Chris Evert documentary revives the tennis bracelet trend
Chris Evert’s lost diamond bracelet is back in the spotlight, with Netflix’s new film turning a 1978 on-court mishap into a fresh jewelry signal.

Netflix’s Chris & Martina: The Final Set, which premiered at Tribeca on June 10 and began streaming today, is pushing the tennis bracelet back into the conversation as more than a relic of court-side glamour. The film traces Chris Evert and Martina Navratilova’s decades-long dominance of women’s tennis and a friendship even cancer couldn’t upset, a story with enough name recognition to turn one piece of jewelry into a shareable fashion cue again.
The bracelet’s power has always rested on the moment that made it famous. During the 1978 United States Open, Evert’s diamond bracelet came off in the middle of a match and play stopped so she could find it, an incident that helped turn the style into mainstream jewelry shorthand. Britannica says De Beers later capitalized on the fad in the 1980s, sealing the tennis bracelet’s place in the diamond market as a slim, continuous line of stones rather than a single statement piece.
Evert’s own career gave the object its permanence in fashion memory. She turned professional in December 1972, won her first professional tournament in March 1973, retired in 1989 and was inducted into the International Tennis Hall of Fame in 1995. Her rivalry with Navratilova ran for 80 matches between 1973 and 1988, and each woman won 18 major singles titles. Those numbers matter because they explain why this documentary carries more than nostalgic weight: it revives two names that still define an era, and with them a piece of jewelry that was never just decorative.
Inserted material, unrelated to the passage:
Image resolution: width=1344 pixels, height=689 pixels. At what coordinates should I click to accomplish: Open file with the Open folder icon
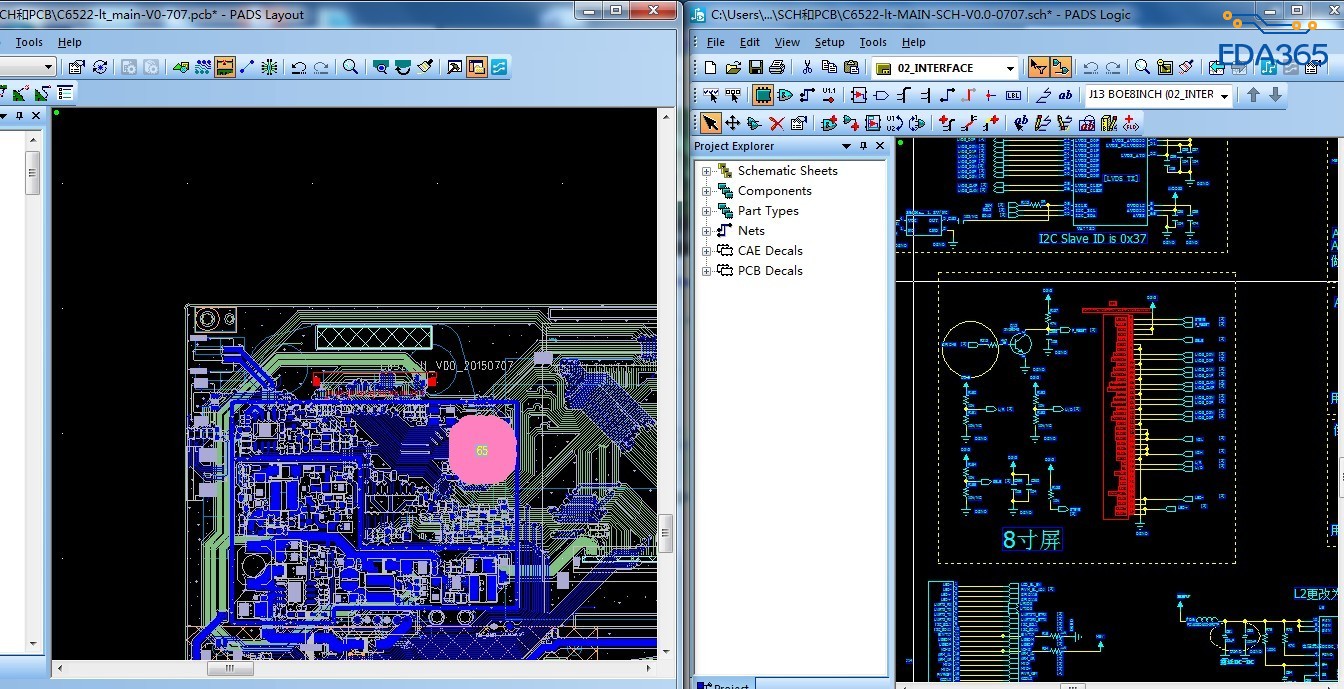[x=733, y=68]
That is why the tennis bracelet is surfacing again in contemporary styling conversations. Tiffany describes tennis bracelets as enduring, versatile pieces and notes that the design was originally worn by players on the court. The category has always worked best when it feels precise rather than flashy, a disciplined ribbon of diamonds that can move from sports history to eveningwear without losing its edge. With Evert back on screen, the bracelet’s return feels less like a throwback than a reset, one more reminder that the simplest diamond line can still carry the strongest story.